EXERCISE PROMPT
In your answer, repeat each line of the data exactly.

RECORD EXTRACTS
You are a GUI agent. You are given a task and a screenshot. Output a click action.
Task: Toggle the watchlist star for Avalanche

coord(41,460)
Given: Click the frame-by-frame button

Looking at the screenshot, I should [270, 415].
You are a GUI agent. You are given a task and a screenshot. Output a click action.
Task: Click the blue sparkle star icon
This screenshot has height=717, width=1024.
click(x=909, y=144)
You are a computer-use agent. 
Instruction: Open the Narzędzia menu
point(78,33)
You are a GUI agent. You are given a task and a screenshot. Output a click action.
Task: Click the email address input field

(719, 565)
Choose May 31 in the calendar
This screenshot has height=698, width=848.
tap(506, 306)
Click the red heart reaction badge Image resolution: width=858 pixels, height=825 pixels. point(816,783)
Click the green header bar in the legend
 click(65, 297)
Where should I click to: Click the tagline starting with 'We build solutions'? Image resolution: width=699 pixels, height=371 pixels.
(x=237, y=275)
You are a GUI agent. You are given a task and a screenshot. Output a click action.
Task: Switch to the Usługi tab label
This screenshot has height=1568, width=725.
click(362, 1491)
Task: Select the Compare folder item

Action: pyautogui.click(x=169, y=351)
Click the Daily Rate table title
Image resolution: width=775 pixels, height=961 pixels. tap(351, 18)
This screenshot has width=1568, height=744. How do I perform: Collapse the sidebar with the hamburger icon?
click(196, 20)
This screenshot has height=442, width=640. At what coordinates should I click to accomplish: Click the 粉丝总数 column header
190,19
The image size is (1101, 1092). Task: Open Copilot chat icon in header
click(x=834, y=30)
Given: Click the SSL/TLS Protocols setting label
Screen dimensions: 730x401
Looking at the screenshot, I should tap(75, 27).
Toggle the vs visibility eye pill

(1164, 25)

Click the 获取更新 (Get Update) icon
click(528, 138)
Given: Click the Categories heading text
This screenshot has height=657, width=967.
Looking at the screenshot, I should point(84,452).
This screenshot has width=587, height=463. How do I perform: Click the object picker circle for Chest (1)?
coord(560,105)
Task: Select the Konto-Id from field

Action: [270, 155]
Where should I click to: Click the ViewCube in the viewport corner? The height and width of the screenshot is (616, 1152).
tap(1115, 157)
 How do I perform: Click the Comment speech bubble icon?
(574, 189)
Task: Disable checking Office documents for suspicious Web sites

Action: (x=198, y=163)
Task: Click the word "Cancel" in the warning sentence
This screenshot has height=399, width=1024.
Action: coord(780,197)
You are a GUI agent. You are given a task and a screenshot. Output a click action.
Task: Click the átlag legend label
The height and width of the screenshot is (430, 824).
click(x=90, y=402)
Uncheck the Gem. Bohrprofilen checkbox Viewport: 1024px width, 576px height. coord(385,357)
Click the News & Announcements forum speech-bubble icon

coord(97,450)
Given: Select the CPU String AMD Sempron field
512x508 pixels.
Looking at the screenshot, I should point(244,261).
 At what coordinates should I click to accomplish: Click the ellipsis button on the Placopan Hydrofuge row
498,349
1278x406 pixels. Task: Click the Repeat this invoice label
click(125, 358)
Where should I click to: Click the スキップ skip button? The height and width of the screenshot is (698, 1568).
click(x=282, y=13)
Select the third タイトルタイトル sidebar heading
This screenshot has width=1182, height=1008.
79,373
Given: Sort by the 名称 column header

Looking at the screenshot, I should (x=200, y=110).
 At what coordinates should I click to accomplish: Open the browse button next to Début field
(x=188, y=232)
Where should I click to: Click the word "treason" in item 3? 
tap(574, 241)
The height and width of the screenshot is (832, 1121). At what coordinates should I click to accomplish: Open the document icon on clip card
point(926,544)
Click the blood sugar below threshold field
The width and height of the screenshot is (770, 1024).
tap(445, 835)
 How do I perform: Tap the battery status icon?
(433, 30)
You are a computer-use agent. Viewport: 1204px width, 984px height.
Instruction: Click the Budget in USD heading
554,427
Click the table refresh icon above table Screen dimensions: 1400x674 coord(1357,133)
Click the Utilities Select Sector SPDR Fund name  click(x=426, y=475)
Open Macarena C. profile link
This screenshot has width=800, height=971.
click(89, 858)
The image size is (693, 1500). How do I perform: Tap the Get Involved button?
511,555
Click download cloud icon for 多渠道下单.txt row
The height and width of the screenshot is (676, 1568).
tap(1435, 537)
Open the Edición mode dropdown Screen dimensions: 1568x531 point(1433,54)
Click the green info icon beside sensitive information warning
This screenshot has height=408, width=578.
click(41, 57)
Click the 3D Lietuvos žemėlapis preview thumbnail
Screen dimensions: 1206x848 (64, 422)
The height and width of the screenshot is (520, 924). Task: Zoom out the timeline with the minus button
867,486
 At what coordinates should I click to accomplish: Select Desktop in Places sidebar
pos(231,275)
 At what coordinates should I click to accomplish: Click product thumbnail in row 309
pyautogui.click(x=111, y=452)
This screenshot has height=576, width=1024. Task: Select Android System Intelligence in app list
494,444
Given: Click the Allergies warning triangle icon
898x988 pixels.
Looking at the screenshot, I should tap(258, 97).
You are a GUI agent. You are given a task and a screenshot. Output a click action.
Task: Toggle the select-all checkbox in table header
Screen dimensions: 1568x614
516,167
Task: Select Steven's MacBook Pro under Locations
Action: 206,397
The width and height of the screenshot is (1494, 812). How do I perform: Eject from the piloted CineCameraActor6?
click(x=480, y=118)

RESPONSE TO THIS TASK
You are a GUI agent. You are given a task and a screenshot. Output a click action.
Task: Toggle the watchlist star for Avalanche

coord(41,460)
Given: Click the frame-by-frame button

Looking at the screenshot, I should [270, 415].
You are a GUI agent. You are given a task and a screenshot. Output a click action.
Task: Click the blue sparkle star icon
This screenshot has height=717, width=1024.
click(x=909, y=144)
You are a computer-use agent. 
Instruction: Open the Narzędzia menu
point(78,33)
You are a GUI agent. You are given a task and a screenshot. Output a click action.
Task: Click the email address input field

(719, 565)
Choose May 31 in the calendar
This screenshot has height=698, width=848.
tap(506, 306)
Click the red heart reaction badge Image resolution: width=858 pixels, height=825 pixels. point(816,783)
Click the green header bar in the legend
 click(65, 297)
Where should I click to: Click the tagline starting with 'We build solutions'? Image resolution: width=699 pixels, height=371 pixels.
(x=237, y=275)
You are a GUI agent. You are given a task and a screenshot. Output a click action.
Task: Switch to the Usługi tab label
This screenshot has height=1568, width=725.
click(362, 1491)
Task: Select the Compare folder item

Action: pyautogui.click(x=169, y=351)
Click the Daily Rate table title
Image resolution: width=775 pixels, height=961 pixels. tap(351, 18)
This screenshot has width=1568, height=744. How do I perform: Collapse the sidebar with the hamburger icon?
click(196, 20)
This screenshot has height=442, width=640. At what coordinates should I click to accomplish: Click the 粉丝总数 column header
190,19
The image size is (1101, 1092). Task: Open Copilot chat icon in header
click(x=834, y=30)
Given: Click the SSL/TLS Protocols setting label
Screen dimensions: 730x401
Looking at the screenshot, I should tap(75, 27).
Toggle the vs visibility eye pill

(1164, 25)

Click the 获取更新 (Get Update) icon
click(528, 138)
Given: Click the Categories heading text
This screenshot has height=657, width=967.
Looking at the screenshot, I should point(84,452).
This screenshot has width=587, height=463. How do I perform: Click the object picker circle for Chest (1)?
coord(560,105)
Task: Select the Konto-Id from field

Action: [270, 155]
Where should I click to: Click the ViewCube in the viewport corner? The height and width of the screenshot is (616, 1152).
tap(1115, 157)
 How do I perform: Click the Comment speech bubble icon?
(574, 189)
Task: Disable checking Office documents for suspicious Web sites

Action: (x=198, y=163)
Task: Click the word "Cancel" in the warning sentence
This screenshot has height=399, width=1024.
Action: coord(780,197)
You are a GUI agent. You are given a task and a screenshot. Output a click action.
Task: Click the átlag legend label
The height and width of the screenshot is (430, 824).
click(x=90, y=402)
Uncheck the Gem. Bohrprofilen checkbox Viewport: 1024px width, 576px height. coord(385,357)
Click the News & Announcements forum speech-bubble icon

coord(97,450)
Given: Select the CPU String AMD Sempron field
512x508 pixels.
Looking at the screenshot, I should point(244,261).
 At what coordinates should I click to accomplish: Click the ellipsis button on the Placopan Hydrofuge row
498,349
1278x406 pixels. Task: Click the Repeat this invoice label
click(125, 358)
Where should I click to: Click the スキップ skip button? The height and width of the screenshot is (698, 1568).
click(x=282, y=13)
Select the third タイトルタイトル sidebar heading
This screenshot has width=1182, height=1008.
79,373
Given: Sort by the 名称 column header

Looking at the screenshot, I should (x=200, y=110).
 At what coordinates should I click to accomplish: Open the browse button next to Début field
(x=188, y=232)
Where should I click to: Click the word "treason" in item 3? 
tap(574, 241)
The height and width of the screenshot is (832, 1121). At what coordinates should I click to accomplish: Open the document icon on clip card
point(926,544)
Click the blood sugar below threshold field
The width and height of the screenshot is (770, 1024).
tap(445, 835)
 How do I perform: Tap the battery status icon?
(433, 30)
You are a computer-use agent. Viewport: 1204px width, 984px height.
Instruction: Click the Budget in USD heading
554,427
Click the table refresh icon above table Screen dimensions: 1400x674 coord(1357,133)
Click the Utilities Select Sector SPDR Fund name  click(x=426, y=475)
Open Macarena C. profile link
This screenshot has width=800, height=971.
click(89, 858)
The image size is (693, 1500). How do I perform: Tap the Get Involved button?
511,555
Click download cloud icon for 多渠道下单.txt row
The height and width of the screenshot is (676, 1568).
tap(1435, 537)
Open the Edición mode dropdown Screen dimensions: 1568x531 point(1433,54)
Click the green info icon beside sensitive information warning
This screenshot has height=408, width=578.
click(41, 57)
Click the 3D Lietuvos žemėlapis preview thumbnail
Screen dimensions: 1206x848 (64, 422)
The height and width of the screenshot is (520, 924). Task: Zoom out the timeline with the minus button
867,486
 At what coordinates should I click to accomplish: Select Desktop in Places sidebar
pos(231,275)
 At what coordinates should I click to accomplish: Click product thumbnail in row 309
pyautogui.click(x=111, y=452)
This screenshot has height=576, width=1024. Task: Select Android System Intelligence in app list
494,444
Given: Click the Allergies warning triangle icon
898x988 pixels.
Looking at the screenshot, I should tap(258, 97).
You are a GUI agent. You are given a task and a screenshot. Output a click action.
Task: Toggle the select-all checkbox in table header
Screen dimensions: 1568x614
516,167
Task: Select Steven's MacBook Pro under Locations
Action: 206,397
The width and height of the screenshot is (1494, 812). How do I perform: Eject from the piloted CineCameraActor6?
click(x=480, y=118)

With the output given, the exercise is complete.